Lipoprotein(a) in the Nephrotic Syndrome

Plasma levels of lipoprotein(a) (Lp(a)), an atherogenic particle, are elevated in kidney disease, which suggests a role of this organ in the metabolism of Lp(a). Additional evidence for a role of the kidney in the clearance of Lp(a) is provided by the fact that circulating N-terminal fragments of apolipoprotein(a) (apo(a)) are processed and eliminated by the renal route. To further understand the mechanism underlying such renal excretion, the levels of apo(a) fragments in plasma and urine relative to plasma Lp(a) levels were determined in patients with nephrotic syndrome (n = 15).
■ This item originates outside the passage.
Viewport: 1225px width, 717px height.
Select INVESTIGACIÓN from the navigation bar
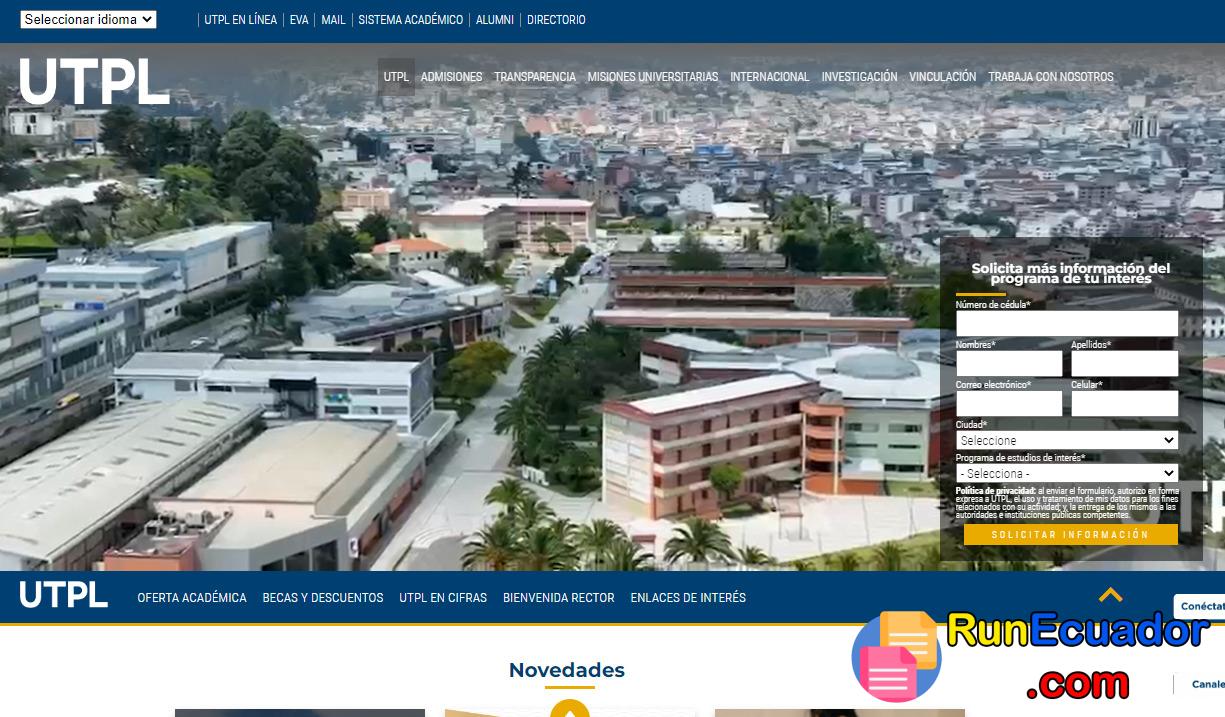859,76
In plasma, the absolute (24.7 ± 20.4 versus 2.16 ± 2.99 μg/ml, P < 0.0001) as well as the relative amounts of apo(a) fragments (4.6 ± 3.4% versus 2.1 ± 3.3% of total Lp(a), P < 0.0001) were significantly elevated in nephrotic patients compared with a control, normolipidemic population. In addition, urinary apo(a) excretion in patients with nephrotic syndrome was markedly elevated compared with that in control subjects (578 ± 622 versus 27.7 ± 44 ng/ml per mg creatinine, P < 0.001). However, the fractional catabolic rates of apo(a) fragments were similar in both groups (0.68 ± 0.67% and 0.62 ± 0.47% in nephrotic and control subjects, respectively), suggesting that increased plasma concentrations of apo(a) fragments in nephrotic subjects are more dependent on the rate of synthesis rather than on the catabolic rate. Molecular analysis of apo(a) immunoreactive material in urine revealed that the patterns of apo(a) fragments in nephrotic patients were distinct from those of control subjects. Full-length apo(a), large N-terminal apo(a) fragments similar in size to those present in plasma, as well as C-terminal fragments of apo(a) were detected in urine from nephrotic patients but not in urine from controls. All of these apo(a) forms were in addition to smaller N-terminal apo(a) fragments present in normal urine. This study also demonstrated the presence of Lp(a) in urine from nephrotic patients by ultracentrifugal fractionation. These data suggest that in nephrotic syndrome, Lp(a) and large fragments of apo(a) are passively filtered by the kidney through the glomerulus, whereas smaller apo(a) fragments are secreted into the urine.